Computing structure-related properties

Ratio of surface and buried amino acids

>>> pdb.get_buried_ratio()
{'buried_ratio': 0.241, 'exposed_ratio': 0.759}
>>> pdb.get_buried_exposed_by_amk()
{'buried': Counter({'ALA': 6, 'LEU': 5, 'PHE': 4, 'TRP': 3, 'MET': 3, 'LYS': 2, 'VAL': 2, 'GLY': 2, 'ASN': 1, 'SER': 1, 'PRO': 1, 'CYS': 1, 'GLU': 1, 'THR': 1, 'ILE': 1}), 'exposed': Counter({'ALA': 22, 'GLY': 14, 'SER': 9, 'LYS': 
>>> pdb.get_buried_exposed_ratio_by_amk()
{'LYS': 0.182, 'ARG': 0, 'ILE': 0.5, 'VAL': 0.286, 'THR': 0.2, 'HIS': 0, 'TRP': 0.75, 'ASP': 0, 'GLU': 0.2, 'MET': 0.5, 'PRO': 0.333, 'SER': 0.1, 'PHE': 0.4, 'ASN': 0.167, 'ALA': 0.214, 'TYR': 0, 'CYS': 1, 'LEU': 0.556, 'GLY': 0.125, 'GLN': 0}
9, 'ASP': 8, 'PHE': 6, 'GLN': 5, 'VAL': 5, 'ASN': 5, 'LEU': 4, 'THR': 4, 'GLU': 4, 'MET': 3, 'HIS': 2, 'PRO': 2, 'ARG': 2, 'TRP': 1, 'ILE': 1, 'TYR': 1})}

Get histogram:

>>> import matplotlib.pyplot as plt
>>> plt = pdb.get_histogram()
>>> plt.show()

Get ratio of polar aminoacids in exposed and buried:

>>> pdb.get_polarity()
{'buried ratio': 0.20588235294117646, 'exposed ratio': 0.45794392523364486}

A2a and caffeine receptor and hemoglobin (1b0b) differences

The caffeine receptor has 35% of its aminoacids buried. From the buried aminoacids, 32% are polar and from the exposed 41% are polar. The number of atoms is 2410.
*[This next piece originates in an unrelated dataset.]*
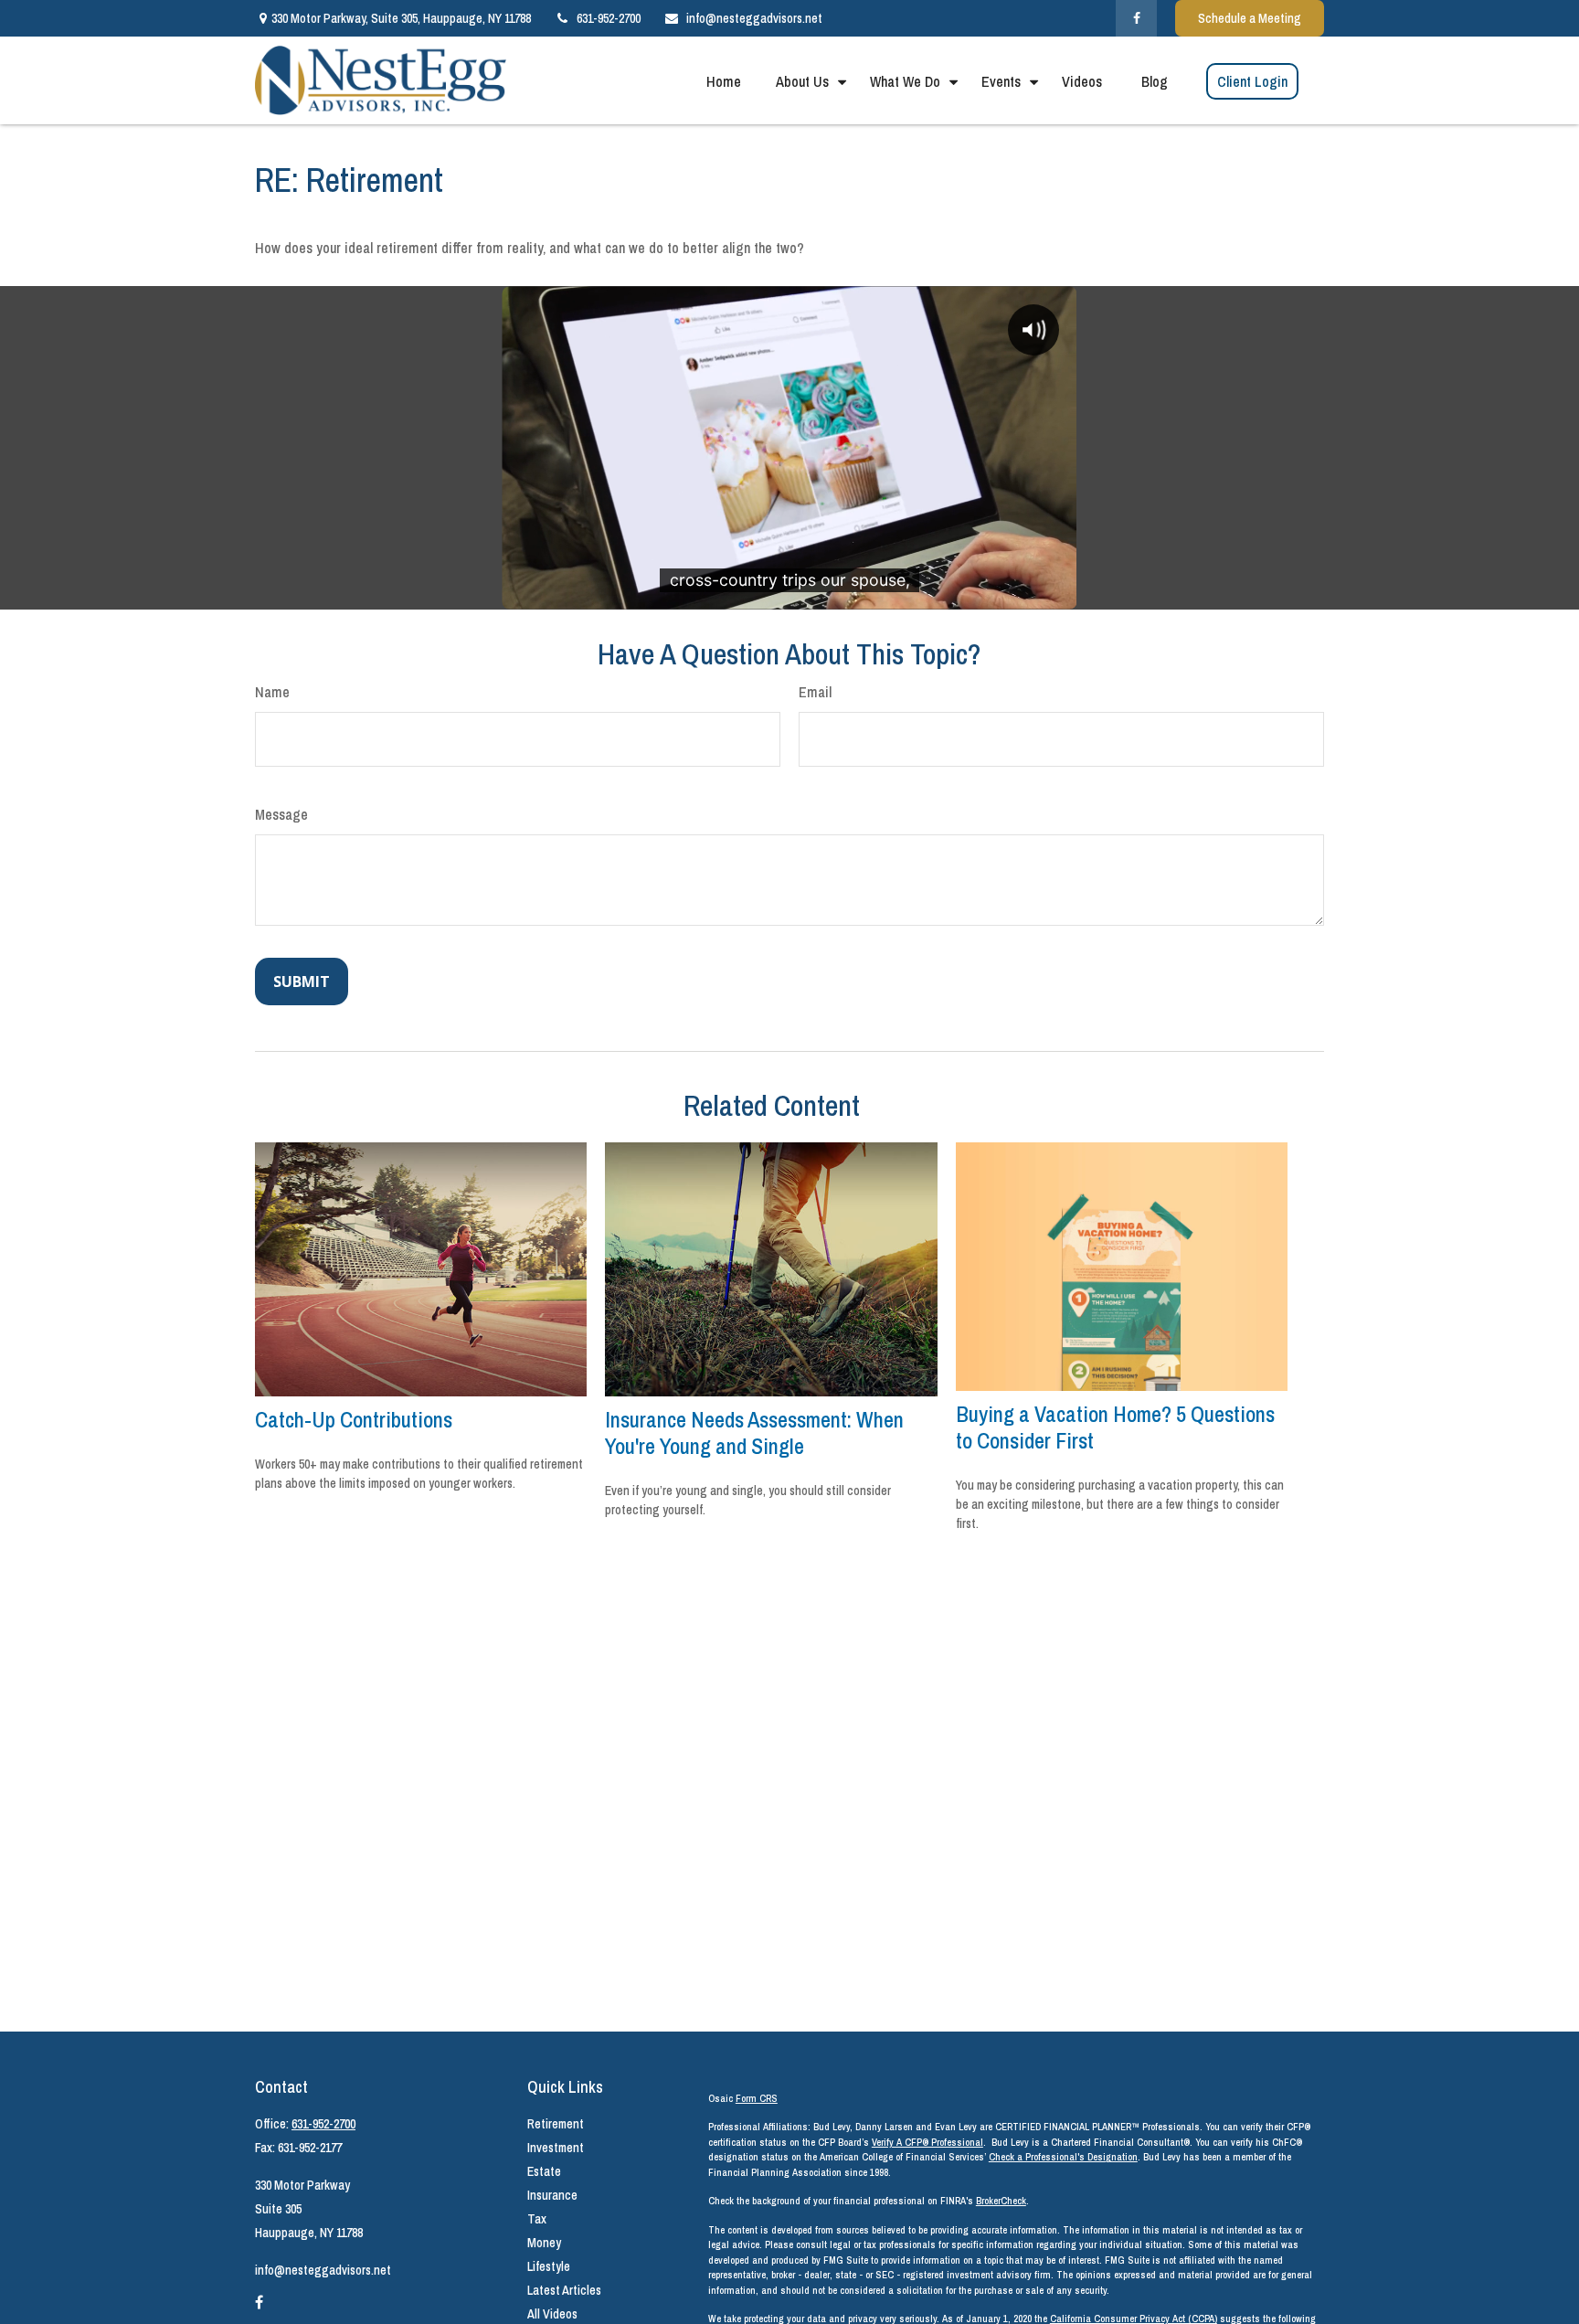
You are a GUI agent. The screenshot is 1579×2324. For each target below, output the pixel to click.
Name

The hemoglobin has 24% of its aminoacids buried. From the buried aminoacids, 21% are polar and from the exposed 46% are polar. The number of atoms is 1289.

The hemoglobin molecule is thus smaller and less compact, whereas the caffeine receptor is larger and more compact. This is why caffeine rceptor has larger ratio of buried aminoacids. This is also why polar aminoacids are more often buried by caffeine receptor then by hemoglobin.